NEWS ALERT: A Victory for Cross-Bearing Christians--A Win in the Battle to Keep the Mt. Soledad Cross Right Where it Stands
The voter-approved "Proposition A" has been ruled constitutional by a San Diego appeals court. The measure, which voters passed by a huge margin--76%--in 2005, authorized the transferring land underneath the Mount Soledad cross to the federal government.
On Thursday, a panel of justices from the 4th District Court of Appeals voted 3-0 to overturn an earlier decision by Superior Court Judge Patricia Yim Cowett. Cowett had ruled Prop A invalid, stating that it violated the state's constitutional ban on the government preferring any one religion over another. But the appeals court disagreed with her ruling.
"The citizens and the voters made all the difference in this case," says Charles LiMandri, West Coast Regional Director of the Thomas More Law Center, a Catholic public interest law firm. "I feel the fourth appellate court issued a strong rebuke to Judge Cowett today. The justices issued a good and well-reasoned 53-page ruling," LiMandri told SCCN.
Proposition A had been challenged by Philip Paulson, the self-avowed atheist who has led a 17-year battle to remove the cross. Paulson, from City Heights, died last month at the age of 59 from liver cancer. He had dedicated his final years pushing for the separation of church and state.
When he found out he was dying of liver cancer, Paulson gave an exclusive interview to the San Diego Union Tribune only after the paper agreed that they would not publish his comments until after his death. Paulson told the UT he did not hate Christians.
“I don't harbor those kind of feelings,” Paulson said. “My mother's a Christian. I was raised a devout Christian. I'm not anti-Christian. The reason I did it is because it's not fair to the other religions. America is not just the Christian religion.”
Aside from today's court win, cross supporters had another victory in August when the United States Congress voted to transfer the land underneathe the cross to the federal government, specifically, the Defense Department. This left the City of San Diego free from draining lawsuits, and made moot a judge's ruling that the cross violated the state's constitutional ban on aiding any religion. President Bush later signed off on the transfer as well.
WHAT'S NEXT:
Opponents of the cross have already filed new lawsuits in federal court.

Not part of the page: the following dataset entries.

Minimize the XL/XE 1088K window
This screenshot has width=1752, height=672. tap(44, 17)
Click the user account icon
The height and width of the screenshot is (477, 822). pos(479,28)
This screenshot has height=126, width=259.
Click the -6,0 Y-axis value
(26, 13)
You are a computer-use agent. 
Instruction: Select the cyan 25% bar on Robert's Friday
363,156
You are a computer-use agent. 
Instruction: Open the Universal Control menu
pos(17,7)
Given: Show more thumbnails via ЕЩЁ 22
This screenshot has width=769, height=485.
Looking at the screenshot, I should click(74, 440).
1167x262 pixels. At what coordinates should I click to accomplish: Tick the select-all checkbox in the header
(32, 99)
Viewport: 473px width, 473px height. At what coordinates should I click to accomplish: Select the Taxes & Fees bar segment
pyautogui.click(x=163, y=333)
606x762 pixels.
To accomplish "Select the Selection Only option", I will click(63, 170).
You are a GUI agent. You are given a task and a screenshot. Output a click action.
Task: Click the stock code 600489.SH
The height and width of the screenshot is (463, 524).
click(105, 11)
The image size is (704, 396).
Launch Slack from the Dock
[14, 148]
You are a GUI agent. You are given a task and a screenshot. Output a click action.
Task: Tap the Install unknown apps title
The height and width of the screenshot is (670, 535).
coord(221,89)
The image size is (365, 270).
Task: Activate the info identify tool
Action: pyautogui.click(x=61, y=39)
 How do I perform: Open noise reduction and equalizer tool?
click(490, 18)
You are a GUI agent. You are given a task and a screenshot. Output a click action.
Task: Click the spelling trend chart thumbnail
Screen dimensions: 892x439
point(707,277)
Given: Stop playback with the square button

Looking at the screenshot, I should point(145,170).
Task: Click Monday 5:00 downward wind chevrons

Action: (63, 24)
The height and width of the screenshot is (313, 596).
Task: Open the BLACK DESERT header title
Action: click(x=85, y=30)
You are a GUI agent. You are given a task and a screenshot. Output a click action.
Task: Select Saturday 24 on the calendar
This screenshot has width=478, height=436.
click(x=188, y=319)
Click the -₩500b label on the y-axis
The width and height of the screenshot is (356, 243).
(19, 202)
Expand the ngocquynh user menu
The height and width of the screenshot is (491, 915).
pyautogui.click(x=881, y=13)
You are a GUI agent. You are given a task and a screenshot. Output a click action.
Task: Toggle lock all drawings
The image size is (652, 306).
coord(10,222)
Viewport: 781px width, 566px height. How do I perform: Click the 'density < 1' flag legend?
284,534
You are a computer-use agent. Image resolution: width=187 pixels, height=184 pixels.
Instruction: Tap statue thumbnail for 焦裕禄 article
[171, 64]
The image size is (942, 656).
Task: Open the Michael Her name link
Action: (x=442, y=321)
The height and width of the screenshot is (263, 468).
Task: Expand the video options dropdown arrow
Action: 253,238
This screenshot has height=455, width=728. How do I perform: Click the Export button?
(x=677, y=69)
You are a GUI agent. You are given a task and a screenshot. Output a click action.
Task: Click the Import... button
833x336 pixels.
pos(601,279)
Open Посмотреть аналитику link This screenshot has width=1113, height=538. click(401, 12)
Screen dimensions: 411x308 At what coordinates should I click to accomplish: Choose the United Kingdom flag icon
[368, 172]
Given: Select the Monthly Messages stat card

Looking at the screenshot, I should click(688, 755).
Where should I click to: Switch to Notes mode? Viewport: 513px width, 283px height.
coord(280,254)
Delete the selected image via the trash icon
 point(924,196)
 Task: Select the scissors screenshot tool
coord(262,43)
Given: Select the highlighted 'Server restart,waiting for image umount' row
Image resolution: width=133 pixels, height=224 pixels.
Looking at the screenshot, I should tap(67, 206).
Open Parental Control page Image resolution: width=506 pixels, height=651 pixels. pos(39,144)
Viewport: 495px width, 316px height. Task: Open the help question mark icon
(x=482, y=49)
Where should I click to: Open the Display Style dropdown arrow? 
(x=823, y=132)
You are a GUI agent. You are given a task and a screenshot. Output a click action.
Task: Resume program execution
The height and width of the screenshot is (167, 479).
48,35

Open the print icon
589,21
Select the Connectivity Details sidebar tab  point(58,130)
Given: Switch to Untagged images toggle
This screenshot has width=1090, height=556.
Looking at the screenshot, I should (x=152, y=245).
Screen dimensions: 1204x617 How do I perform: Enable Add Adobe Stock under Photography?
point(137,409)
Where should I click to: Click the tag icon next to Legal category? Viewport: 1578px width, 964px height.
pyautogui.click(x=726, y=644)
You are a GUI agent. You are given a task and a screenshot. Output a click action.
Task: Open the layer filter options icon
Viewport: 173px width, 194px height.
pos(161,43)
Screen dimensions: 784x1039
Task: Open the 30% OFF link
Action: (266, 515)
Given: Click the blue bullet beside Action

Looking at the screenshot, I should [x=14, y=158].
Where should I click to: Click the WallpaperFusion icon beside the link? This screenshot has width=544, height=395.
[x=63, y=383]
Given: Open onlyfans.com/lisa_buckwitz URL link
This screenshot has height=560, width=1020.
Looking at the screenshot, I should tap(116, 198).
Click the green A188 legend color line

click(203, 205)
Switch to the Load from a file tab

LiMandri says he foresees hundreds more hours of work defending the cross. James McElroy, who was attorney for Paulson is appealing today's ruling to the California Supreme Court. That court will have two months to decide whether they are going to take the case, then they have up to a year to issue the ruling.
LiMandri is urging Christians to continue the push to keep the war memorial where it is; to not grow weary of doing good. He says he will continue to work pro-bono to fight these lawsuits, and the battles needs all the help it can get.
"The court gave credit today to a well-educated electorate who knew what they were doing when they voted. Judge Cowett should not have been trying to second-guess them."